Instructions to follow: Write the next part of the blog text below about child abuse research and recovery, starting right after its last line.

Selected text:
• • •

That Didn't Take Long

Legal blogs already are picking up on the study that I mentioned yesterday.  The normally-solid Sexual Abuse Claims Blog quotes one report that "child abuse can permanently alter the way your genes fight stress, leaving victims of childhood abuse more vulnerable to stressful events throughout their life."  

Let's all repeat one more time - the study looked at a grand total of 36 tissue samples.   To quote a neurobiology professor, "The bottom line is that this is a terrific line of work, but there is a very long way to go either to understand the effects of early experience or the causes of mental disorders."

If you run across an expert who makes this claim about the results of childhood abuse, take a good look at the studies they are relying on.  As one of my favorite literary characters said, "Wizards should know better."

Exaggerating Results of Research Studies

News articles about a recently-published neurological study illustrate how easily a poorly-supported claim can become accepted dogma.  The current issue of Nature Neuroscience reports a study of the brain tissue of people who had died under varying circumstances.  They found significant differences in the brains of people who had suffered abuse as children.

Numerous news agencies reported the study, announcing breathlessly that child abuse "permanently alters" how the brain responds to stress, that child abuse alters the brain, and that child abuse "causes lifelong changes" to the brain.  The study, however, proved no such thing.

 

 

 

 The study did raise interesting questions that need to be explored further.  But its sampling was too limited to definitively establish anything.  The researchers studied tissue from a total of 36 brains: 12 from suicide victims who had suffered abuse as children, 12 from suicide victims who had not suffered abuse, and 12 from people who had died of causes other than suicide.   Such numbers are simply too small to prove anything other than the need for more research.  

Only one article struck any sort of cautionary note, and that with a quotation at the very end: 

“The bottom line is that this is a terrific line of work, but there is a very long way to go either to understand the effects of early experience or the causes of mental disorders,” Dr. Steven Hyman, a professor of neurobiology at Harvard, wrote in an e-mail message.

That statement should have been at the beginning of every report about the study.

Recovery from Sexual Abuse

 The Journal of Mental Health Counseling has an interesting article discussing factors that help children recover from sexual abuse.  The focus of the article is "transgenerational trauma and child sexual abuse," but it has a very helpful section summarizing recent research into factors that aid a child's recovery from abuse.  Those factors include:

 

•  Self-perception.  When children think their pre-abuse lives were positive, they are more likely to have a positive self-image after the abuse.

• • •

(Stored records)

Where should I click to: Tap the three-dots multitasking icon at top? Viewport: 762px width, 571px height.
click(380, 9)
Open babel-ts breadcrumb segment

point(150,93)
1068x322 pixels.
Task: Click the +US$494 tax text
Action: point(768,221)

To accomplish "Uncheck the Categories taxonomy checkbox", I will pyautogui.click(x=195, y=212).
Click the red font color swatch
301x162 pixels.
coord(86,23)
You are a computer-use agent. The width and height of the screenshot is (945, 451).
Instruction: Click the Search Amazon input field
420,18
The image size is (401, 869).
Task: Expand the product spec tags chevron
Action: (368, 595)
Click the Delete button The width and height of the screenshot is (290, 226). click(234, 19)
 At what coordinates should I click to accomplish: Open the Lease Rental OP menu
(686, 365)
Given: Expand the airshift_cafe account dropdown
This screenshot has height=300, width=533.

• • •

Exercise result:
•  Reaction of support network.  When adults around the child deny the abuse or support the perpetrator, children are at greater risk for negative symptoms.

•  Emotional support .  Children who receive support from their primary caregivers show fewer symptoms than children who lack that support.  One study suggests that maternal support is a more important factor than the nature of the abuse or the child's relationship to the offender.

Hat tip:  The Phrenologist's Notebook

 

Exposure to Domestic Violence as Child Abuse?

The new issue of Child Maltreatment has a provocative article arguing for treating exposure to domestic violence as a form of child abuse.  This argument is gaining credibility in the mental health circles, in light of so many studies showing how children who only witness domestic violence exhibit many of the same symptoms as children who are direct victims.  

The article is worth purchasing simply for the list of research studies showing the effects of witnessing domestic violence.  Any attorney or expert working on cases involving alleged or proven abuse should be familiar with that research.   As I noted in my post about a study released last fall, competent experts must be able to rule out domestic violence as an alternate cause of symptoms and/or damages in litigation.

Psychotropic Medications Overused?

While researching my last blog post, I ran across a recent study noting that American children are prescribed antidepressants three times as often as their counterparts in German and the Netherlands.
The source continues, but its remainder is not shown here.